The site for the False Creek Neighbourhood Energy Utility project is located under the Cambie Street Bridge, and constricted by the bridge piles and pile cap structure that could not be undermined during excavation.
The project was designed to respond to the previously marginal public space to create a new concept for integration of civic infrastructure and community amenity.
Beyond compliance with technical performance standards, the project sought to provide concrete expression to abstract ideas such as sustainable resource use, energy conservation and efficiency. These themes have been effectively expressed in our collaboration with Stephanie Robb to integrate public art to the overall design by transforming a set of five emission vent stacks into an evocative sculptural element, crowned at the top of each by fingernail-like LED light fixture, which is programmable to respond to the operating level / heat output of the facility. This work has had huge value in raising the profile of sustainable features of the project.

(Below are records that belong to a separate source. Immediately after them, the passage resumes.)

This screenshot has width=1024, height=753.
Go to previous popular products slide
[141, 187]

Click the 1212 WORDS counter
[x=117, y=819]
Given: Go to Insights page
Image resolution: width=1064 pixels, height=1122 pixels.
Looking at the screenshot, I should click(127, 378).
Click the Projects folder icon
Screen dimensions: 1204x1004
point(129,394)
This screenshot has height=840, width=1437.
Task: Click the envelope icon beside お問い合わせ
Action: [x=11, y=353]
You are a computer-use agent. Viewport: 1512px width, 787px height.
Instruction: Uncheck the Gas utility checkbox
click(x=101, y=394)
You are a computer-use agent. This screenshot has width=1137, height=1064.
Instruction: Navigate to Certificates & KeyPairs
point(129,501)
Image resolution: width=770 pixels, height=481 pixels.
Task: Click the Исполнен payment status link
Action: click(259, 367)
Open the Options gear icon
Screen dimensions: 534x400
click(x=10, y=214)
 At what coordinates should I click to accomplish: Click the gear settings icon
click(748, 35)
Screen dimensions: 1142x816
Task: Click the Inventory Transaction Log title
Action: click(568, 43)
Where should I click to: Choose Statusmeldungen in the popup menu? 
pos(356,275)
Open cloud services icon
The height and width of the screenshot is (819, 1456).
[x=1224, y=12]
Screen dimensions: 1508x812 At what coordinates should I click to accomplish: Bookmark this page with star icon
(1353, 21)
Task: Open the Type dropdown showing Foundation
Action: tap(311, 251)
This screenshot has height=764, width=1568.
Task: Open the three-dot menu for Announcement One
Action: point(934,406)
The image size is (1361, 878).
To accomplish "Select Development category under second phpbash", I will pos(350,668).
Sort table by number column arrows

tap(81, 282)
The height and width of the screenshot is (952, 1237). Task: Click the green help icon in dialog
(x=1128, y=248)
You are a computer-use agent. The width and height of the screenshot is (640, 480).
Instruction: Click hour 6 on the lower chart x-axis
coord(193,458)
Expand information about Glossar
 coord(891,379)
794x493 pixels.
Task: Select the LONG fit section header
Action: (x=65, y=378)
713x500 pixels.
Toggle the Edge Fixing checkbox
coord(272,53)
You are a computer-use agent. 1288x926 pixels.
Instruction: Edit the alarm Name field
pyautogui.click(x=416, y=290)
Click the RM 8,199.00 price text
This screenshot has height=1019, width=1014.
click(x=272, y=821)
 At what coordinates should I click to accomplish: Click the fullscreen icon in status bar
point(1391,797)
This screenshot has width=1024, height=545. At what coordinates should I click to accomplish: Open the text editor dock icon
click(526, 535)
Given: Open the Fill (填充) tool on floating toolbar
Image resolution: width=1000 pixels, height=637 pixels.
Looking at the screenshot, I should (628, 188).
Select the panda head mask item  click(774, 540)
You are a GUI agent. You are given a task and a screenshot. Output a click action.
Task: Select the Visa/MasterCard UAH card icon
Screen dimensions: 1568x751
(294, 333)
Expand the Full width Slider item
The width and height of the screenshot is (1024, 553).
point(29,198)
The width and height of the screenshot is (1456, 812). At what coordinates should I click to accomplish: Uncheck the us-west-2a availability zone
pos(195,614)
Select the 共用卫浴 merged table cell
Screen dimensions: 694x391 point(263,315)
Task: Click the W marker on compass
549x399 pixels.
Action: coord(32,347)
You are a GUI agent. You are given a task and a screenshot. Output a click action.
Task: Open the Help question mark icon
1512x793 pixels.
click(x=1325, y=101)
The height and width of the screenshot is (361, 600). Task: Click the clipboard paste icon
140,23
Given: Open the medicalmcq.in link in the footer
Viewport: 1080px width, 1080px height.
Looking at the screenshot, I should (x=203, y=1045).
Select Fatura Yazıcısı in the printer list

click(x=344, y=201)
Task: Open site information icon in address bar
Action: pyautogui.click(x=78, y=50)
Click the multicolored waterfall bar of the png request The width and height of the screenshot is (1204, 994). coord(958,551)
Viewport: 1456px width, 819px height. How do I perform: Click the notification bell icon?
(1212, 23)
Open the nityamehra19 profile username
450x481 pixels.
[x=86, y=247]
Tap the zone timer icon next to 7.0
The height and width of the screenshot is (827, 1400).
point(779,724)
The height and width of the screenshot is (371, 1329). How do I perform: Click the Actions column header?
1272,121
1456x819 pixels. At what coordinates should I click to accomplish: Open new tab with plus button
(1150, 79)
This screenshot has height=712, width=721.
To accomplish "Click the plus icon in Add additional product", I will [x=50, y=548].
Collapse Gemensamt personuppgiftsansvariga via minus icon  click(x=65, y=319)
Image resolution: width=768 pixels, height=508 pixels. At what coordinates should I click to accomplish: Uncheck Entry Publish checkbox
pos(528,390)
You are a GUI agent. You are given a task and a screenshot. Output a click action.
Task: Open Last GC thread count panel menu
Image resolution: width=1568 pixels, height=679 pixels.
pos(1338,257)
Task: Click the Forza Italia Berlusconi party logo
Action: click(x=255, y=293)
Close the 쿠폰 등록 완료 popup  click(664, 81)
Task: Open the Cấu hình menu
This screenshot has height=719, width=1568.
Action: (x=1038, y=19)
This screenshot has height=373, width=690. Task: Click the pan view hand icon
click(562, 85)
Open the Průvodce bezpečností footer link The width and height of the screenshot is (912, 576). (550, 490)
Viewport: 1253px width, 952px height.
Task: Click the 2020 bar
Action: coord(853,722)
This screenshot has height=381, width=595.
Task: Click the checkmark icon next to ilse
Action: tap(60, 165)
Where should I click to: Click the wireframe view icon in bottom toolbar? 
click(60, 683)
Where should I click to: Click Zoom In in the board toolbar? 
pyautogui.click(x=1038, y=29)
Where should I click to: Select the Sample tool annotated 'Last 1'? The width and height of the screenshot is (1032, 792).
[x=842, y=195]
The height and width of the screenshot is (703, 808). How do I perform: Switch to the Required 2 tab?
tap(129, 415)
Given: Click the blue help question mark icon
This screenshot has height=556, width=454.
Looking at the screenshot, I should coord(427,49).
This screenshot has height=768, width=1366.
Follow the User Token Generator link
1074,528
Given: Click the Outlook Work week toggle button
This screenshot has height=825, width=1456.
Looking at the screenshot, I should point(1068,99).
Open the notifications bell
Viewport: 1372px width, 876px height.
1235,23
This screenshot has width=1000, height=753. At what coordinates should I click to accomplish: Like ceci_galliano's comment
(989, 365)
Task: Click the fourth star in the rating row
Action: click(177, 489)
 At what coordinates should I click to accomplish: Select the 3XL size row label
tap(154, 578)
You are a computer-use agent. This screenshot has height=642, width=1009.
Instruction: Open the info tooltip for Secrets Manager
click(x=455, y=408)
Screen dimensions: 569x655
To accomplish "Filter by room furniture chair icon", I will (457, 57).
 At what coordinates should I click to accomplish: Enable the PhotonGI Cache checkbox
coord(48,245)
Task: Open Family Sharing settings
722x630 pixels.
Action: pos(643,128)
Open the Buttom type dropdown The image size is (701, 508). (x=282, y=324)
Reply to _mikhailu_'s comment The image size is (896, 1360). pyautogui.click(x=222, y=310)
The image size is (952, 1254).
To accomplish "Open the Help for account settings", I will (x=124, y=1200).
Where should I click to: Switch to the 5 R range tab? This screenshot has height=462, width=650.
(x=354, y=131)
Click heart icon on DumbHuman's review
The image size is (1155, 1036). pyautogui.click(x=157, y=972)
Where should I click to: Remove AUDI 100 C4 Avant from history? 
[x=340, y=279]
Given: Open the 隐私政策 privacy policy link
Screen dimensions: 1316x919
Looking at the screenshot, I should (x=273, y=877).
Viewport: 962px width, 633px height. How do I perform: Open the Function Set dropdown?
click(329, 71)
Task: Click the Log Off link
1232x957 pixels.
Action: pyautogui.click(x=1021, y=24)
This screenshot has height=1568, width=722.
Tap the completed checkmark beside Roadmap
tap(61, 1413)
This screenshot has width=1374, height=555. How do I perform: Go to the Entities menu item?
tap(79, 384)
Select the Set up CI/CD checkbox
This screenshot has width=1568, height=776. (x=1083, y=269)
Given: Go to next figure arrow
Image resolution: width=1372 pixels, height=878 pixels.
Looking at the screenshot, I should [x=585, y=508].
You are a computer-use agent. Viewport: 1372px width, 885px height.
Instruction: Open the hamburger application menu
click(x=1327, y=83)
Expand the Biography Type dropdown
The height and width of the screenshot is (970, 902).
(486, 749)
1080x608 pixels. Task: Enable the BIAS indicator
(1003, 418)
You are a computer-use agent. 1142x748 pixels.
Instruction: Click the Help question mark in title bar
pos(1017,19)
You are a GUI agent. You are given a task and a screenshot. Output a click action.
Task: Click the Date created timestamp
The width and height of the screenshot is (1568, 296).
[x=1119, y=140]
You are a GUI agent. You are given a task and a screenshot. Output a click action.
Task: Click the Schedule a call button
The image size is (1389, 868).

The energy utility is located adjacent to an established urban neighbourhood, and the integration of a sewage pump station and heat recovery plant thermal plant into the neighbourhood required an intensive process of public engagement to develop a design that responds to resident concerns while elevating the design of a public utility to a significant expression of public architecture. Led by Walter Francl, a key component to its success was public engagement that led to community members not only accepting the project, but became some of its strongest advocates.